This may sound complicated, arcane, boring, or insignificant, but the Radišić case – both in connection with his earlier crooked dealings and with the legal brutality visited upon Vulić – is a perfect example of how Bosnia-Herzegovina doesn’t work. It’s a textbook illustration of cronyism and the plunder of socially-created wealth in the interest of a few gangster politicians and their friends, to the detriment and suffering of the mass of ordinary people. All the other ills of present-day Bosnian society are attached to this dynamic.

To continue: Golić had approved the below-market sale of the Medicinska elektronika land to Radišić on the basis of oral instructions by the then Minister of Finance, Aleksandar Džombić, a member of President Dodik’s party.

After being arrested in March of 2010, Džombić pled guilty to a charge of “unconscionable work in connection with the illegal manipulation of prices in sales pertaining to Medicinska elektronika.” He was sentenced to four months in jail.

Other ministers were involved in this malversation, but prosecutors did not investigate further. Radišić’s case was in limbo as of the time of the fracas with Vulić.

Back to Vulić: Radišić’s construction project connected with Picin Park was not threatening to encroach on Vulić’s property in the main, but only on the access road to the property. Removal of that access road threatened to close down Vulić’s business. So, over the months in the earlier part of this year (2013), Vulić and supporters protested and resisted construction around his access road. In response, security companies and the city police guarded Radišić’s construction operations. Activists associated with last year’s Picin Park campaign, recognizing a further illegal maneuver by the destroyer of their childhood park, gathered in support of the Vulić family.

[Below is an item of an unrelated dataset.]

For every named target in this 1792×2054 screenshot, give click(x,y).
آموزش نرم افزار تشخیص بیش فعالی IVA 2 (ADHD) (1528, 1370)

In late June of this year, Vulić and his family and supporters stood in the way of Radišić’s bulldozers as they tried to begin construction that would block Vulić’s access road. The police – numbering about fifteen at this point – arrested and beat up Vulić and one of his sons. They were released shortly afterwards, but not before Vulić was accused of lighting a mattress on fire in the jail.

Resistance to Radišić’s illegal operations continued throughout July. In the interval, as was his occasional practice, Vulić hosted the screening of an appropriately-selected movie on his property. The movie, “Punk Prayer,” depicted the fight between the band Pussy Riot and the Russian oligarchy.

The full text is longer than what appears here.